INPUT MATERIAL Start Marker

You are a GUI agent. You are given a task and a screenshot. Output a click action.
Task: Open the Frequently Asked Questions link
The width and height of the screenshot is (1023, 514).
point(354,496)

INPUT MATERIAL End Marker
INPUT MATERIAL Start Marker

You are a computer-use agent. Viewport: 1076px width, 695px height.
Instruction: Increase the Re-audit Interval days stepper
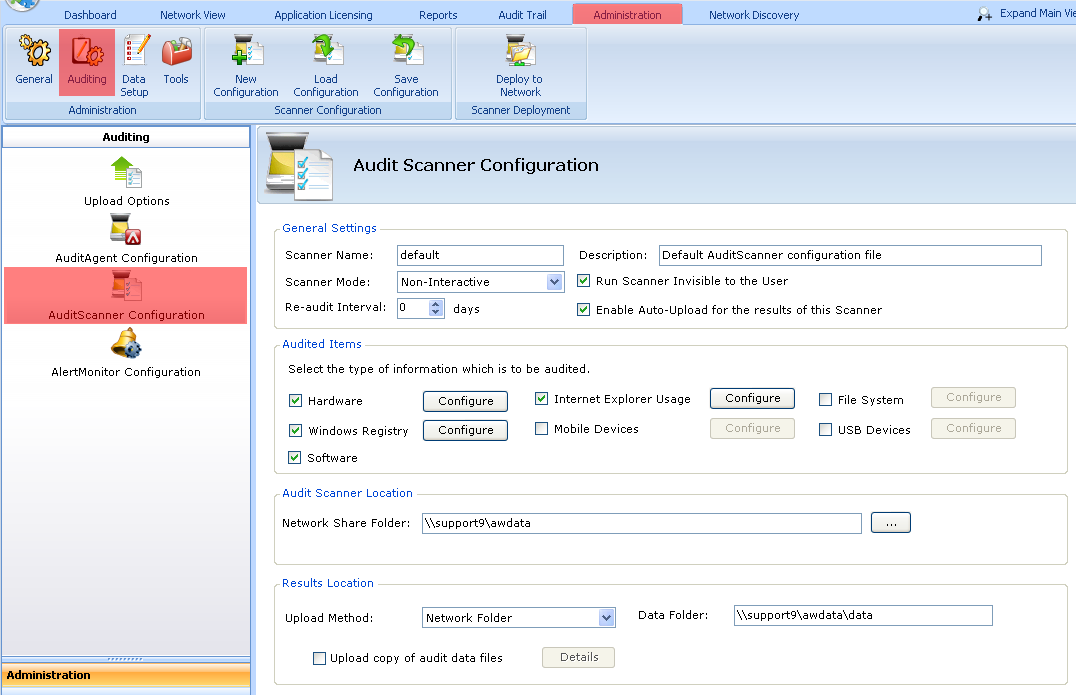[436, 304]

INPUT MATERIAL End Marker

WHAT THIS TASK INVOLVES
Show the lines of the data that hold the word "agent".

REPLY TO THE EXERCISE
You are a GUI agent. You are given a task and a screenshot. Output a click action.
You are a computer-use agent. Viewport: 1076px width, 695px height.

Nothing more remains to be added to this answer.